Background: Patients with severe traumatic injuries often present with coagulopathy and require massive transfusion. The risk of death from hemorrhagic shock increases in this population. To treat the coagulopathy of trauma, some have suggested early, aggressive correction using a 1:1 ratio of plasma to red blood cell (RBC) units.
Methods: We performed a retrospective chart review of 246 patients at a US Army combat support hospital, each of who received a massive transfusion (>/=10 units of RBCs in 24 hours). Three groups of patients were constructed according to the plasma to RBC ratio transfused during massive transfusion. Mortality rates and the cause of death were compared among groups.
Results: For the low ratio group the plasma to RBC median ratio was 1:8 (interquartile range, 0:12-1:5), for the medium ratio group, 1:2.5 (interquartile range, 1:3.0-1:2.3), and for the high ratio group, 1:1.4 (interquartile range, 1:1.7-1:1.2) (p < 0.001). Median Injury Severity Score (ISS) was 18 for all groups (interquartile range, 14-25). For low, medium, and high plasma to RBC ratios, overall mortality rates were 65%, 34%, and 19%, (p < 0.001); and hemorrhage mortality rates were 92.5%, 78%, and 37%, respectively, (p < 0.001). Upon logistic regression, plasma to RBC ratio was independently associated with survival (odds ratio 8.6, 95% confidence interval 2.1-35.2).

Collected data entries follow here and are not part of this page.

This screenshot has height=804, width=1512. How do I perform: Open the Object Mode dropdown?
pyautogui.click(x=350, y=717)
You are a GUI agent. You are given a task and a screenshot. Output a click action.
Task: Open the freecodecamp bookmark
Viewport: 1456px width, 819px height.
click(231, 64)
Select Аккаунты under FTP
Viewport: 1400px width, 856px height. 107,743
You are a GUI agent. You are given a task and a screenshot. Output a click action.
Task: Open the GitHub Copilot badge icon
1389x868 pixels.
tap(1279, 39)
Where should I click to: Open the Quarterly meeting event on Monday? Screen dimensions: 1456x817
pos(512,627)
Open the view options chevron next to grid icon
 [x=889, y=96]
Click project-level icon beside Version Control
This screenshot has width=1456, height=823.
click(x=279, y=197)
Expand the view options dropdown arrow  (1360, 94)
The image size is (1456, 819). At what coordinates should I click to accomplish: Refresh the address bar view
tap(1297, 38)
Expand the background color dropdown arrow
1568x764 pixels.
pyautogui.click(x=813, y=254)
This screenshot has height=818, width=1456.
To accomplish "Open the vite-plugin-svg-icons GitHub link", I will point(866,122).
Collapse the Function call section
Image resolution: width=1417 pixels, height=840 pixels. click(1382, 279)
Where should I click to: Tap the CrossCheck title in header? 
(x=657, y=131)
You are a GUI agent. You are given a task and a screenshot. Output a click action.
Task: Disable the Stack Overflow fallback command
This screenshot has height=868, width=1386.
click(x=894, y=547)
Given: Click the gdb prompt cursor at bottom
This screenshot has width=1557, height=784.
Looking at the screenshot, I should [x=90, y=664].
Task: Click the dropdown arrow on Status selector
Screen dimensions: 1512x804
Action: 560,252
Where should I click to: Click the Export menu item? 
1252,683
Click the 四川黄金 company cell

Conclusions: In patients with combat-related trauma requiring massive transfusion, a high 1:1.4 plasma to RBC ratio is independently associated with improved survival to hospital discharge, primarily by decreasing death from hemorrhage. For practical purposes, massive transfusion protocols should utilize a 1:1 ratio of plasma to RBCs for all patients who are hypocoagulable with traumatic injuries.